And I turned invisible overnight.

She's got that whole porcelain-doll thing going—pale skin, blonde ringlets, big blue eyes.

I'm... not that. Sharp features. Too tall, too lean.

Family gatherings were always the same script.

"Oh my god, Ginevra's like a little princess!" Then they'd notice me lurking in the corner and scramble: "And this one's so sweet."

Sweet. Undemanding. Low-maintenance.

My label for eighteen solid years.

A knock cut through the quiet.

I shoved the album back in the drawer and crossed to the door.

Alistair Winthrop stood there in a crisp white tee and tailored chinos, that easy smile splitting his face. He was holding a pair of white pastry boxes.

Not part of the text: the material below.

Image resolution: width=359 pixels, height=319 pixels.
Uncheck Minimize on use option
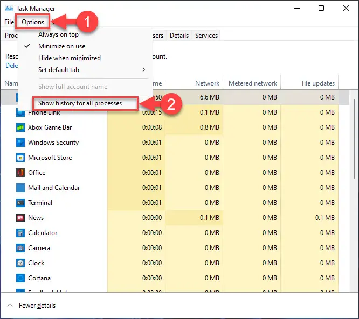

"Hey! Guess what I snagged." He waved the boxes. "Macarons from Ladurée. One box for each of you."

I glanced down at the boxes. Both identical—assorted colors, obviously loaded with sugar and cream.

"Cool."

Didn't reach for them.

"Come on, take one. I got yours specially." He pushed a box into my hands and brushed past me into the living room.

"Where's Ginevra? She's not picking up."

"Mall. With everyone."

I set the box on the console table.

He blinked. "Oh, a shopping trip. That explains it. You didn't want to go?"

So casual. Like I'd had a vote.

I stared at the macaron box. My stomach turned.

Freshman year. Alistair sat in front of me in AP European History. He offered me a sour gummy worm once, and I told him I hated candy.

His eyes went wide. "Wait, for real? A girl who doesn't like sugar? That's a first."

After that, it was always dark chocolate.

When he grabbed coffee for our study group, he'd text the barista: "Zero syrup. She'll murder me if it's sweet."

Three years of knowing me.

Three years, erased.

Now he only saw Ginevra.

Princess Ginevra. Sugar-loving, pink-wearing, spotlight-hogging Ginevra.

First time he came to the house, he caught her in the kitchen wearing a frilly dress, eating strawberry shortcake.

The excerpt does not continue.